» STATED GOAL:
Return the items from the line with "The image size is (292, 240)." to the line with "Looking at the screenshot, I should point(44,352).", copying each line without changes.

* * * * * * *

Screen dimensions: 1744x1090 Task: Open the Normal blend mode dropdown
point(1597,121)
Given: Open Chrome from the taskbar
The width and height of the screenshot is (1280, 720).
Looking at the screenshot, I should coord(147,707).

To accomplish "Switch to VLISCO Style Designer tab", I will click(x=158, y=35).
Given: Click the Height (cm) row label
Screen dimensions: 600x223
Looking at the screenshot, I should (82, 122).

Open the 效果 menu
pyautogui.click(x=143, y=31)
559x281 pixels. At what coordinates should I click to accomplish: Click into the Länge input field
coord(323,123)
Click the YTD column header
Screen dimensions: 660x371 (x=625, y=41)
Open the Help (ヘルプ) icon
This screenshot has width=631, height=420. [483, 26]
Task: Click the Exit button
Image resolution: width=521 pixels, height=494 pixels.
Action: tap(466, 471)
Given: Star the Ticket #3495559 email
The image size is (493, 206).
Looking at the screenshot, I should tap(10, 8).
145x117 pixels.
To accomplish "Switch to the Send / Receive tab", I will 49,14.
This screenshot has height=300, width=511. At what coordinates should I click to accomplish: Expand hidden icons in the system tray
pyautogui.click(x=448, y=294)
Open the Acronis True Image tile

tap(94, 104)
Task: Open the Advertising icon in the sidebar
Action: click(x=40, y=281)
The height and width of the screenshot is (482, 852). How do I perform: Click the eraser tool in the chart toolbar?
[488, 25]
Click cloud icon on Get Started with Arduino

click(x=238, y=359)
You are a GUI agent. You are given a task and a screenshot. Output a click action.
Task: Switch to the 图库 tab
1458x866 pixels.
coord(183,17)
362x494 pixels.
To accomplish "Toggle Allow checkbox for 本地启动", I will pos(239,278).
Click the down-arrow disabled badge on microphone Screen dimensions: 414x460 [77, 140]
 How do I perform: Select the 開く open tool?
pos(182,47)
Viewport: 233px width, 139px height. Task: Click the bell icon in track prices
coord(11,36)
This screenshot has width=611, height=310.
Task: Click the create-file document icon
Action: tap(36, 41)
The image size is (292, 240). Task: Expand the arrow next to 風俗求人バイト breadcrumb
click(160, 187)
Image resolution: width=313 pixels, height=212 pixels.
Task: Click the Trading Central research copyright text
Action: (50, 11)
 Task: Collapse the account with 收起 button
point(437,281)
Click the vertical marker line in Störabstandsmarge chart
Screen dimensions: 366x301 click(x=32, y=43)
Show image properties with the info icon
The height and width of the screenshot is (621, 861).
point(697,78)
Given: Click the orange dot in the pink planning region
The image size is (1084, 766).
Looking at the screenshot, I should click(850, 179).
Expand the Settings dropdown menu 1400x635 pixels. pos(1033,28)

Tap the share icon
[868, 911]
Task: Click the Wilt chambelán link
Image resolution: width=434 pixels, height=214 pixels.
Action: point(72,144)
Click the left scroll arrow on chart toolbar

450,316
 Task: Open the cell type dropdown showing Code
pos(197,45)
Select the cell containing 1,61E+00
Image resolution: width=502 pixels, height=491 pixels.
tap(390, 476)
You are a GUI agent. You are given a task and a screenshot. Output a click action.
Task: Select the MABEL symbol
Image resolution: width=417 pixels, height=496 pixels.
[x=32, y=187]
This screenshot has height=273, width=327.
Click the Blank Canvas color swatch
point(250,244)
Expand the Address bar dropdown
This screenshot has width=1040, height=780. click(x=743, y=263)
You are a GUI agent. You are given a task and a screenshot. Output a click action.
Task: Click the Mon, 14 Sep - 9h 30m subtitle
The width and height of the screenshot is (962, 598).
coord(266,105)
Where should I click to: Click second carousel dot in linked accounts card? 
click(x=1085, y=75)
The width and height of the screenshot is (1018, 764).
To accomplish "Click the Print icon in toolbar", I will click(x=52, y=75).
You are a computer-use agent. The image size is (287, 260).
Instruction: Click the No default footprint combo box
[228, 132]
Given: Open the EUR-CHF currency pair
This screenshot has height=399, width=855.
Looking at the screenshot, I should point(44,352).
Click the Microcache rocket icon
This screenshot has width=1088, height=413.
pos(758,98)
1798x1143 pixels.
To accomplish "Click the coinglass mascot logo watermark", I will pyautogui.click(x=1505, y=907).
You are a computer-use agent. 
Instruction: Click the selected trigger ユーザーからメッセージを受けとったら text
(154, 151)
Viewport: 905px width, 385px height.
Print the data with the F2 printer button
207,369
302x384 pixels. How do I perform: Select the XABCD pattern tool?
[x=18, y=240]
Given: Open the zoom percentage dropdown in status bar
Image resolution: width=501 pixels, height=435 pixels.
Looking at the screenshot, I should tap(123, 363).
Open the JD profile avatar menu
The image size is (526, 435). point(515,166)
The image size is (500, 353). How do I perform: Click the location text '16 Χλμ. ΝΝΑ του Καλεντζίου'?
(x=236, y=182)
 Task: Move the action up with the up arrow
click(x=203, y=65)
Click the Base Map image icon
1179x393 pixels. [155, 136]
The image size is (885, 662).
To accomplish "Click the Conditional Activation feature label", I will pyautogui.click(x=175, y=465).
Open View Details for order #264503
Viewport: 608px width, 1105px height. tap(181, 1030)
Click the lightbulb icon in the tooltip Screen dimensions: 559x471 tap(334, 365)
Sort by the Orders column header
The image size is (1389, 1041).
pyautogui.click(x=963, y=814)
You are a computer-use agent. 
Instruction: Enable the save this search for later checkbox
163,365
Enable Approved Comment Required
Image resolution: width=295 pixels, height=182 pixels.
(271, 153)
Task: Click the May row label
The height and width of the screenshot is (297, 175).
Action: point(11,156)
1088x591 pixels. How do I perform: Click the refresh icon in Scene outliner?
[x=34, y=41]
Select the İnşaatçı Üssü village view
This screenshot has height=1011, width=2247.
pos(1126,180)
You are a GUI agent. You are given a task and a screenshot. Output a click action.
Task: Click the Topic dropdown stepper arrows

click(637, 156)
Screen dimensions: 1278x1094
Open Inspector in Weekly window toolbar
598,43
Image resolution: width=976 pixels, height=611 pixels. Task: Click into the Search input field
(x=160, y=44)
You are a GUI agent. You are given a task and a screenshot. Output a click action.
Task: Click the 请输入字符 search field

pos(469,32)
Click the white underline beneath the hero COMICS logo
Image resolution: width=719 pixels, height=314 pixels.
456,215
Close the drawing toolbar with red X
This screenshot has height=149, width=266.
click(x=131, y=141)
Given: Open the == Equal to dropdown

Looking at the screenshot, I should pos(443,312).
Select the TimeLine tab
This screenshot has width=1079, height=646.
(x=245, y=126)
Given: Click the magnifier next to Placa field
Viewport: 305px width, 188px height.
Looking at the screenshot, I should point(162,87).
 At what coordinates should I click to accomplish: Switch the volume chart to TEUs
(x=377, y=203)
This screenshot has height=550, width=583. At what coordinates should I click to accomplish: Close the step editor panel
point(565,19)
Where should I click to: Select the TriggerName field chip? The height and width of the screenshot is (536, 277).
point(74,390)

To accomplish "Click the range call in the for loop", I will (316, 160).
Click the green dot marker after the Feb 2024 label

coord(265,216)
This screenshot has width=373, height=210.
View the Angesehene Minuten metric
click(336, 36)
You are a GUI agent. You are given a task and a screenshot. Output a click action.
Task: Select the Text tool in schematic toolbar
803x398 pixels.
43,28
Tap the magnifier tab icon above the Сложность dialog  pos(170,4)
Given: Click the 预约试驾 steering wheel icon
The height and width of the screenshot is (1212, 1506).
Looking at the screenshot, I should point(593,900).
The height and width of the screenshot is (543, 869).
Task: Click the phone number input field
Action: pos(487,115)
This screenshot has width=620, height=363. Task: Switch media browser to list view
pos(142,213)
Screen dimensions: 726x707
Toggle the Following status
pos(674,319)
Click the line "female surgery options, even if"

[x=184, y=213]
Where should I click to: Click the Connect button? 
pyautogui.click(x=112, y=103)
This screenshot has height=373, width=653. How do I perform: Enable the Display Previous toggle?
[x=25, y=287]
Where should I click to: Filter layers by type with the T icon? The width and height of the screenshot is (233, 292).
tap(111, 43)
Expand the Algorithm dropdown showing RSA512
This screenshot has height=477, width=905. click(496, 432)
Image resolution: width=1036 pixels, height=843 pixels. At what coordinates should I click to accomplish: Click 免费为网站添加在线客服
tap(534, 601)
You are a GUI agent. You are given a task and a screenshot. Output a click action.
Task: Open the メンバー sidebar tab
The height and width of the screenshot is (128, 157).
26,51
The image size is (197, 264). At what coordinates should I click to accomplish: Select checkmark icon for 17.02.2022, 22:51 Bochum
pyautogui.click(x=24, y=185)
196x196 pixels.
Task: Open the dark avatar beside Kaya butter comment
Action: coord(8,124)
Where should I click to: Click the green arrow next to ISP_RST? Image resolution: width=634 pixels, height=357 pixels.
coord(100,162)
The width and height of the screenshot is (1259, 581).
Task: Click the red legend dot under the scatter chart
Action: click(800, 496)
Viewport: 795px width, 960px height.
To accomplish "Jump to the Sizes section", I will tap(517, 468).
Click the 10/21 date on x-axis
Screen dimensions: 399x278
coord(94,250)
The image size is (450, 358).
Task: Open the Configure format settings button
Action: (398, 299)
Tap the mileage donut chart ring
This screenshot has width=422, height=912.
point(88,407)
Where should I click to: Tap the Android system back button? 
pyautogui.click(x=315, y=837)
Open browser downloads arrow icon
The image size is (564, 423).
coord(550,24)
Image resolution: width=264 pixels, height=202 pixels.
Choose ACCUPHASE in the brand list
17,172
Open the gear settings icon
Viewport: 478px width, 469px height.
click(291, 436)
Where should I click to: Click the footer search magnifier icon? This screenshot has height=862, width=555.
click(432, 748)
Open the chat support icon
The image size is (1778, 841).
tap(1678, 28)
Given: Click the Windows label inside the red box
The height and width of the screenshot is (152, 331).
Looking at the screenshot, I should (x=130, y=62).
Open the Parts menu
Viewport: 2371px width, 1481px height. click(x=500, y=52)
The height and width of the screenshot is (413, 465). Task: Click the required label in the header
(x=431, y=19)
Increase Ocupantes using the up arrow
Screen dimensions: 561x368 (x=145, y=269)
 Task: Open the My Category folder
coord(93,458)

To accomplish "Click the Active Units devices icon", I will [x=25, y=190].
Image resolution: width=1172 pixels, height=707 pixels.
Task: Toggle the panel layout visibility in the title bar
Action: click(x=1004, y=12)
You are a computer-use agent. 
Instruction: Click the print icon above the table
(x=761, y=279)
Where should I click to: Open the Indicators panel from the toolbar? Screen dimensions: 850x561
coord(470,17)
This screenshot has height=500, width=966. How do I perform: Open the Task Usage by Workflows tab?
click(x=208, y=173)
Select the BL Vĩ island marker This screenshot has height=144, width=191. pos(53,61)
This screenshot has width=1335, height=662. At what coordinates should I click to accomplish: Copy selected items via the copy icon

* * * * * * *

» FINAL RESULT:
The image size is (292, 240). Task: Expand the arrow next to 風俗求人バイト breadcrumb
click(160, 187)
Image resolution: width=313 pixels, height=212 pixels.
Task: Click the Trading Central research copyright text
Action: (50, 11)
 Task: Collapse the account with 收起 button
point(437,281)
Click the vertical marker line in Störabstandsmarge chart
Screen dimensions: 366x301 click(x=32, y=43)
Show image properties with the info icon
The height and width of the screenshot is (621, 861).
point(697,78)
Given: Click the orange dot in the pink planning region
The image size is (1084, 766).
Looking at the screenshot, I should click(850, 179).
Expand the Settings dropdown menu 1400x635 pixels. pos(1033,28)

Tap the share icon
[868, 911]
Task: Click the Wilt chambelán link
Image resolution: width=434 pixels, height=214 pixels.
Action: point(72,144)
Click the left scroll arrow on chart toolbar

450,316
 Task: Open the cell type dropdown showing Code
pos(197,45)
Select the cell containing 1,61E+00
Image resolution: width=502 pixels, height=491 pixels.
tap(390, 476)
You are a GUI agent. You are given a task and a screenshot. Output a click action.
Task: Select the MABEL symbol
Image resolution: width=417 pixels, height=496 pixels.
[x=32, y=187]
This screenshot has height=273, width=327.
Click the Blank Canvas color swatch
point(250,244)
Expand the Address bar dropdown
This screenshot has width=1040, height=780. click(x=743, y=263)
You are a GUI agent. You are given a task and a screenshot. Output a click action.
Task: Click the Mon, 14 Sep - 9h 30m subtitle
The width and height of the screenshot is (962, 598).
coord(266,105)
Where should I click to: Click second carousel dot in linked accounts card? 
click(x=1085, y=75)
The width and height of the screenshot is (1018, 764).
To accomplish "Click the Print icon in toolbar", I will click(x=52, y=75).
You are a computer-use agent. The image size is (287, 260).
Instruction: Click the No default footprint combo box
[228, 132]
Given: Open the EUR-CHF currency pair
This screenshot has height=399, width=855.
Looking at the screenshot, I should point(44,352).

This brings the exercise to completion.